The problem with Ariegwe's entire argument is that his original habeas
petition actually was decided on its merits. See e.g. CV-08-79-GF-SEH-RKS,
Find. and Rec. (Feb. 5, 2009). The Magistrate Judge analyzed each of Ariegwe's
five claims and recommended that the petition be denied on the merits. Id. at 12.

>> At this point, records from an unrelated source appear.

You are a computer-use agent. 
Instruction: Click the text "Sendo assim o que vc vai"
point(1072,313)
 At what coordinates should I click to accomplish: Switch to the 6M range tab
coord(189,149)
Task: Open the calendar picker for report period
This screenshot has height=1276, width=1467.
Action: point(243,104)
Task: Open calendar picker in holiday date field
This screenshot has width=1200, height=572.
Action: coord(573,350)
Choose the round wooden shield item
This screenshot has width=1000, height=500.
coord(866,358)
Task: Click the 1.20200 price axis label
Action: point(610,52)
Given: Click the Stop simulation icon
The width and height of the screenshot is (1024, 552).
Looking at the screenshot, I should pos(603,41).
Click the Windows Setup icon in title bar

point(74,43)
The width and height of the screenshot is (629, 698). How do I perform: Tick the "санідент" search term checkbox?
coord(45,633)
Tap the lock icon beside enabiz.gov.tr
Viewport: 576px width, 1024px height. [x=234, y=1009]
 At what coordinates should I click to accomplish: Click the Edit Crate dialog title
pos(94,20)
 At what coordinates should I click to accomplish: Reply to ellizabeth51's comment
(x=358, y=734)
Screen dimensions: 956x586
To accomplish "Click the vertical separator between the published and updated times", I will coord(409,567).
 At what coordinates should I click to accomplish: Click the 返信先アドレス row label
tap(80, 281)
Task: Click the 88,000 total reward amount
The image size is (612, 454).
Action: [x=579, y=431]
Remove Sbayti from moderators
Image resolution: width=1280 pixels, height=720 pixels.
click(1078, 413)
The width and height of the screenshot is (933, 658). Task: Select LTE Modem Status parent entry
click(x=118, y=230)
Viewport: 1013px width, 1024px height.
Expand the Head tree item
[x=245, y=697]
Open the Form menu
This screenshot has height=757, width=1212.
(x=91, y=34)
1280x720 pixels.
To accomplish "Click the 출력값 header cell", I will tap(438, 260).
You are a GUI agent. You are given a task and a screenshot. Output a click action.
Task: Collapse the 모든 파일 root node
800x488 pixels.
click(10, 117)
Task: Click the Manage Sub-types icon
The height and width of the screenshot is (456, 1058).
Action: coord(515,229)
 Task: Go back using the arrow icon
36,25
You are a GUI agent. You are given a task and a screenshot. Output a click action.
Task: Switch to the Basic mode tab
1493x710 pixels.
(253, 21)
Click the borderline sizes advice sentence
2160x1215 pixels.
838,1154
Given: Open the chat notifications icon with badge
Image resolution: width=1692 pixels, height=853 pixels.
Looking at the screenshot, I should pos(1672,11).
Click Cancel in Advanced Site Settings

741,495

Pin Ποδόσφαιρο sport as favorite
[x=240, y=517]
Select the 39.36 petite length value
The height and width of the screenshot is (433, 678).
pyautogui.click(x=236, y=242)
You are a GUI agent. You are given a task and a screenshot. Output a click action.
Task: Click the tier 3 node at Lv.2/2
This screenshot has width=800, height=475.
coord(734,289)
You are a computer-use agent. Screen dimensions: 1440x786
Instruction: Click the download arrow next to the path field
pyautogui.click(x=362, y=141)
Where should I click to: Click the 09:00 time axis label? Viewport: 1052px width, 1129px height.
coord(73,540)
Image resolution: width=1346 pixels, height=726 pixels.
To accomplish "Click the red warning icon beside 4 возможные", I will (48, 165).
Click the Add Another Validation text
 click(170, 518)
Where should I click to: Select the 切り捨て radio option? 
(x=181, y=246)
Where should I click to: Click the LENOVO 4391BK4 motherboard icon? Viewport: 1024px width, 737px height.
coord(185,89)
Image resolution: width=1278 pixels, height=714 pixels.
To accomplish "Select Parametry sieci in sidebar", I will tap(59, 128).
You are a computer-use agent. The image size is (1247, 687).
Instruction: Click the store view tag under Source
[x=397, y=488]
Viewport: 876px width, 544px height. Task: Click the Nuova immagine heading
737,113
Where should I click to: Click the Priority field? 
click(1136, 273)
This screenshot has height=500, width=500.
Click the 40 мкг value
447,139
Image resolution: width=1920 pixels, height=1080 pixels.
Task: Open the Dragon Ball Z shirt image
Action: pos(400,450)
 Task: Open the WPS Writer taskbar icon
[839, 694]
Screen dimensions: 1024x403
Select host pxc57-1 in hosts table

Ariegwe lodged objections and challenged the Magistrate Judge's findings. CV08-79-GF-SEH-RKS, Obj. (March 10, 2009). Ariegwe asserted violations of due
process and equal protection and argued that the Magistrate Judge erred in not
finding corresponding violations. Id. at 2-9. Ariegwe also argued that he was
innocent of the crimes for which he had been convicted. Id. at 9-10. Ultimately,
the District Court adopted the Findings and Recommendations in full. CV-08-79GF-SEH-RKS, Or. (April 21, 2009).
Federal Rule of Civil Procedure 60(b) "allows a party to seek relief from a
final judgment, and request reopening of his case, under a limited set of
circumstances." Jones v. Ryan, 733 F.3d 825, 833 (9th Cir.2013) (quoting
Gonzalez v. Crosby, 545 U.S. 524, 528, 125 S.Ct. 2641, 162 L.Ed.2d 480 (2005)).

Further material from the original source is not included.